Karmila menekan dadanya saat sadar kembali. Dia lalu berlari ke dalam rumah. Sakit, rasa sakit seakan menghujam ulu hatinya tatkala kini dia melihat sang suami sudah terbujur kaku di atas ranjang. Karmila merosot di samping Faiz, dia sekarang sadar sepenuhnya bahwa semua hal aneh yang dilewatinya benar-benar nyata dan sekarang dirinya harus berpisah dengan sang suami.
"Tolong ambilkan air minum untuk menantuku!"
Orang-orang dengan gerak cepat mengambil apa yang diminta.
Karmila menguatkan hati agar tidak pingsan. Dia ingin melihat sang suami untuk terakhir kali sebelum akhirnya dikebumikan.

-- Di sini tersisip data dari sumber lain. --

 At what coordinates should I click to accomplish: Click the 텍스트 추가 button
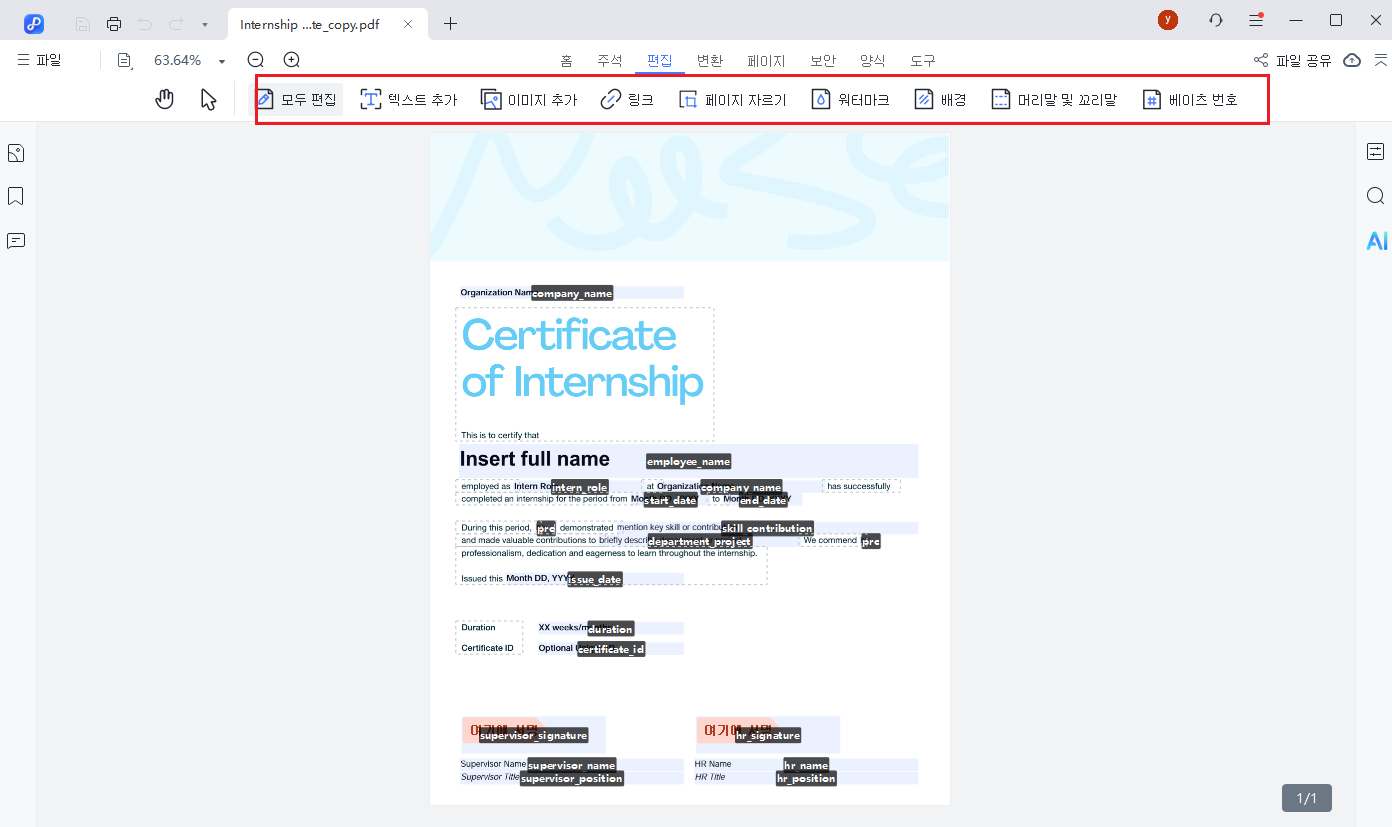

Karmila menatap sendu kepergian suaminya saat sudah menaiki kereta terakhirnya, dan yang paling Karmila benci, saat orang-orang menggotongnya, keranda mayat itu seolah tersenyum mengejek dan melambaikan tangan ke arahnya.
"Gila, apakah aku sudah tidak waras?" Karmila memukul kepalanya. Dia merasa stres saat ini.